マーガレット・サッチャー 鉄の女の涙

原題 The Iron Lady
製作年 2011
製作国 イギリス
監督 フィリダ・ロイド
脚本 アビ・モーガン
音楽 トーマス・ニューマン
出演 メリル・ストリープ、 ジム・ブロードベント、 オリヴィア・コールマン、 アレクサンドラ・ローチ、 ハリー・ロイド

1982年の『ソフィーの選択』以来、29年ぶりにメリル・ストリープがアカデミー主演女優賞に輝いた作品。
メリル・ストリープは1977年のデビューから2025年までの48年間で17度の主演女優賞と4度の助演女優賞にノミネートされており、これは約2年に1度はノミネートされている計算になります。恐るべき女優ですよね。
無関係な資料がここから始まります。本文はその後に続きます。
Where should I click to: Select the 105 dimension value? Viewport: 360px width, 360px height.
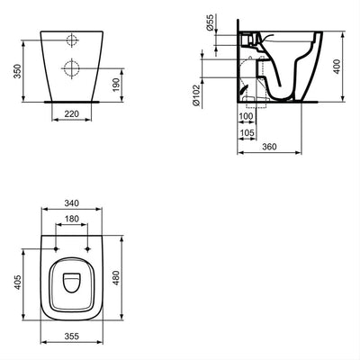[246, 133]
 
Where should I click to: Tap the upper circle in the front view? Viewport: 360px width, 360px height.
[71, 40]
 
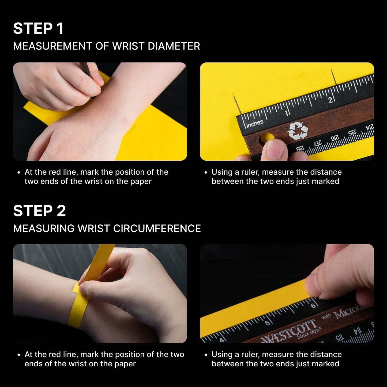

メリル・ストリープを起用して見事に主演女優賞を輩出したこの作品ですが、批評家/観客ともに平均以下の評価しか得られていません。
この映画を観れば、その理由は良く分かると思います。

 

党を変えたければ党を率い
国を変えたければ国を率いろ

産業保護政策によって身動きが取れなくなって停滞し、インフレや経済不況に直面していた1970年代のイギリスにおいて、マーガレット・サッチャーは11年に渡り首相を務め、改革を押し進めます。
ただ、既存の枠組みを急激に壊し過ぎ、インフレを抑えるために利率を上げ続け、その結果失業者が急増して格差が増大しました。
「痛みを伴う改革」は必須で、壊すための英断はサッチャーにしかできなかったと思いますが、再投資や再分配の仕組みが弱く、回復に非常に時間が掛かりました。
これが “サッチャリズム” の功罪なのです。
当時を描いた『ブラス!』や『リトル・ダンサー』『フル・モンティ』『トレインスポッティング』などの映画を観ると、イギリスが問題に直面していた頃の雰囲気が良く分かります。この映画では、その辺りがほとんど描かれていませんが…

 

考えが言葉に、言葉が行動に、行動が習慣に
習慣が人格に、人格がやがて運命となる
考えが人を創るのだ

この言葉に沿ったサッチャーの思想と行動と成果をもっと観たかったのです。
認知症の影響で亡き夫の幻に翻弄される時間が映画の半分でしたが、観客はそんなサッチャーより政治家としてのサッチャーをもっと観たいはず。
「バイキングだと思ってお腹をすかせた行ったらサラダバーだけだった」くらいの期待外れ感でした。